Luanda - Acordamos em 2022, um ano tecnicamente não governativo, pelo facto de estar reservado à criação de condições para a realização do culminar do exercício da cidadania de qualquer Estado que se preze nos marcos do cânone da democracia, segundo diversos autores da ciência política e do próprio direito. Pelo título desta reflexão, irão nos apedrejar pelos leitores visto que estamos no princípio do ano eleitoral e já assumimos um posicionamento concreto face às eleições gerais.

Fonte: Club-k.net

Apresentamos a nossa declaração de voto face aos resultados eleitorais, que nos são apresentados pela CNE, que os leitores sufragaram. A bom rigor, foi com profunda dor e tristeza que aceitamos resultados que não reflectem a real vontade do cidadão eleitor.


Angola, volta a perder mais uma oportunidade para emancipar o fortalecimento das suas instituições, o fortalecimento da sua democracia e o fortalecimento do exercício da cidadania.

Neste interim, no princípio de 2017, após a UNITA ter aceite os resultados eleitorais de ânimo leve, diga-se de passagem, forçou obrigatoriamente o surgimento de uma sociedade civil onde por si, procurou chamar-se a responsabilidade de assumir o seu destino onde com frequência, utilizou o slogan “Somos à Esperança de Nós Mesmo”, e mais tarde, “a nossa geração não pode falhar” onde partidos políticos que aceitaram os resultados eleitorais caíram no descrédito total por parte dos jovens activistas. Com maior peso à UNITA, onde na altura o seu presidente Dr. Isaías Samakuva foi confrontado pelos seus militantes a sair às ruas ou a não aceitar os resultados e por consequência, não tomar posse no parlamento.
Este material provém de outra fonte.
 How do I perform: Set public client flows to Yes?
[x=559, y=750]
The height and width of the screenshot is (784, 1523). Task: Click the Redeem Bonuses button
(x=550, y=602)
Tal como o próprio Presidente tivera aludido, “foi um sacrifício necessário para a paz, estabilidade e reconciliação nacional”, onde por impulso, assumiu que não voltaria a "engolir sapos”, uma frase que tornou-se popular.

Ultrapassada essa situação, seguiu-se com a tomada de posse do novo golfinho da Cidade Alta, que no seu primeiro discurso, diga-se em abono da verdade, “arrasou sem dó, nem piedade” à anterior governação do antigo Presidente, José Eduardo dos Santos. Assumiu-se como um verdadeiro reformista e tudo parecia que o tempo perdido seria recuperado com a maior rapidez possível. Diga-se, a sociedade civil, partidos políticos não tinham discursos e João Lourenço, fazia da governação um instrumento de unidade nacional na busca satisfação das necessidades colectivas.

Como diz o velho adágio, “não há almoços grátis”, Presidente Samakuva é substituído pelo seu novo golfinho, Adalberto Costa Júnior, no décimo terceiro congresso dos maninhos, “surpresa que nos surpreendeu”. O Presidente João Lourenço, felicita o seu “possível” directo adversário nas eleições gerais de 2022, via Twitter. Algo que nunca antes aconteceu na vida política nacional, todos regozijamo-nos pelo feito e espírito de cordial assumido pelo Presidente de todos.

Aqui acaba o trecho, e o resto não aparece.